When I am a lady of a certain age, I would like to have a big attic full of space junk, a computer for a husband, and to fight crime. I'll pass on the tin dog, though.

Of course, this is not Sarah Jane's first foray into spin-off land, so for your delectation here's the opening credits for K9 and Company (scroll ahead to 3.52, unless you want to sit through an awful lot of diddly-dums). Warning: unintentional hilarity within.



the three Rs:

Philip Reeve's Larklight. Victorian space pirates ahoy!

editing, editing, editing

Scrabbling around YouTube looking for Garth Marenghi's Darkplace clips. Can't imagine what put it into my mind...

Friday 21 September 2007

Dining with Dinosaurs

Most of the time, being a writer involves coming up with rubbish excuses to avoid doing any actual writing. Making tea. Making some more tea. Attempting to excavate peanut butter from inside one's laptop after an ill-advised toast/facebook interface. Going to Co-Op to buy more tea, even though you already have tea, and then making tea with it. It's a rollercoaster ride.
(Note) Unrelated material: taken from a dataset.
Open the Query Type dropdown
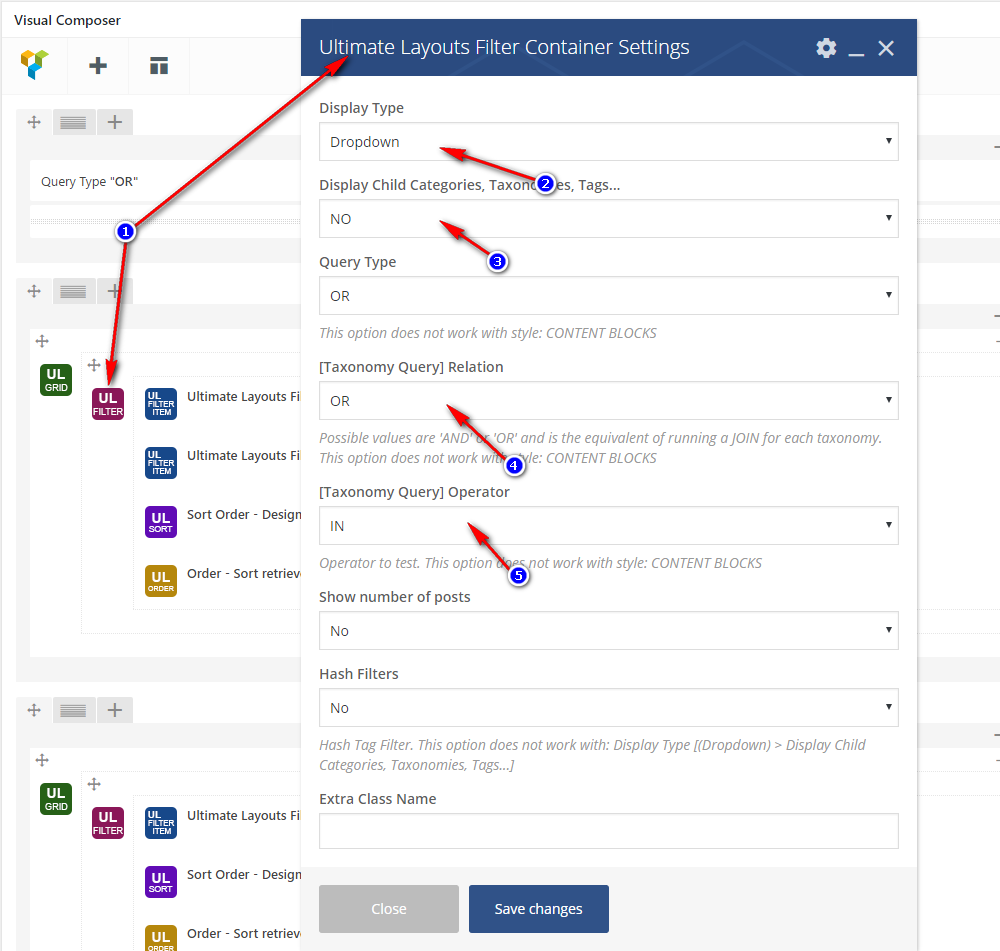1000x951 pixels. tap(608, 296)
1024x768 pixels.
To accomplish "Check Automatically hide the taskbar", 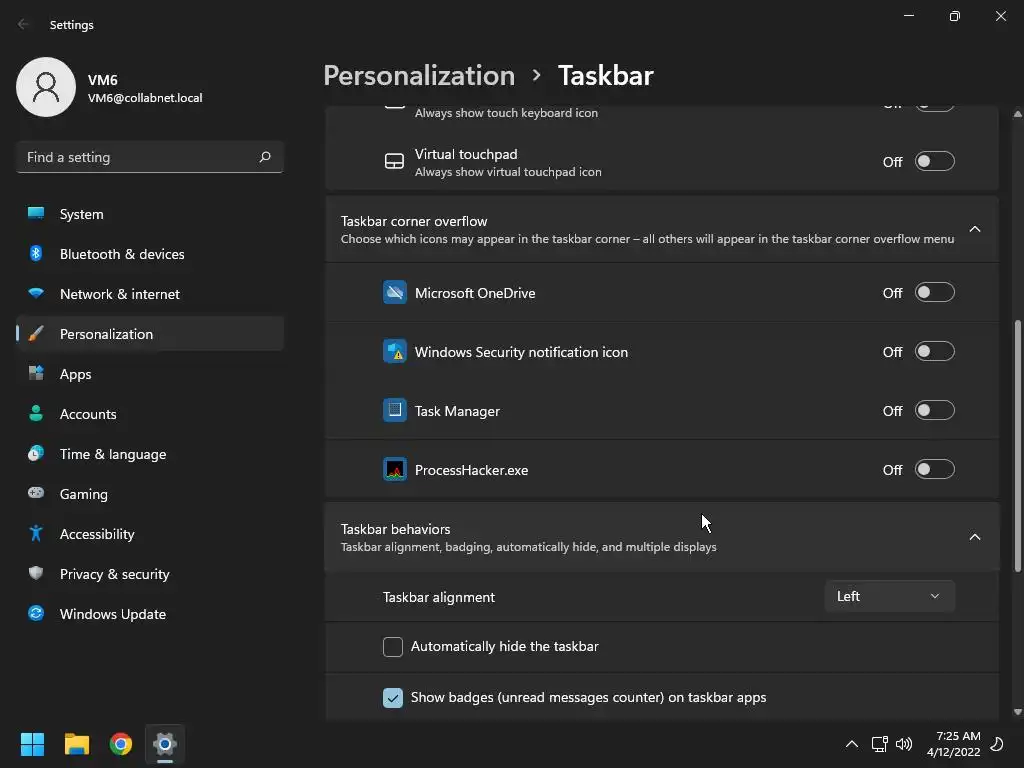I will [393, 647].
Occasionally, the distractions are a bit more jolly.

Yes, that is a dinosaur's bottom, and those are the beautiful people of the book trade. The Bookseller Retail Awards took place in the Natural History Museum, which turns out to be a rather smashing place for a party - not least because you half expect a burly security guard to flick on the lights and yell 'What the bloody hell are you lot doing in here?'

In the absence of Scooby-Doo-esque shenanigans, we concentrated on looking enthusiastic about learning who had won Supply Chain Initiative of the Year, and not talking about the McCann case. I met the completely lovely M.G. Harris, a fellow children's writer whose Joshua Files will be out in February (a sort of 13-year-old Indiana Jones, blogging and not-quite-snogging his way to Mayan gold: sounds like larks), and who not only lives about ten minutes from my house, but is also gloriously nerdy about Blake's 7 (anyone who will namecheck Chris Boucher in casual conversation is all right by me). As for the resident slebs, it turns out that Antony Horowitz is surprisingly orange, Tony Parsons is unsurprisingly oleaginous, and Dara O'Briain is unflappable as well as very funny, compering away despite the twin distractions of a malfunctioning microphone and Tiny there in the middle of his audience.

As befitted the location, it was an educational experience too: apparently one never leaves a publishing do empty-handed. I'm not sure whether eating a free chocolate bar declaring that Cathy Kelly's new novel is like 'Chocolate Therapy' will make me read it: it definitely makes me wonder if people will not read mine (or, more to the point, booksellers won't put it on shelves) if they aren't bombarded with gratis confectionary first. Perhaps I should ensconce myself outside the nearest Waterstone's on publication day, and thrust Jaffa Cakes at unsuspecting passers-by...

In any case, the food was great, the company greater, and 'I was eating some fishcakes with a bronotosaurus' is the best excuse for not having written anything all day I've yet come up with. Can I do it again next week, please?


the three Rs:

Margaret Mahy's The Changeover. Again.

Synonyms for 'Joey Deacon'. God, children were horrible in the 80s.

Laundry, Toblerone, reversing the hinge on my new fridge door.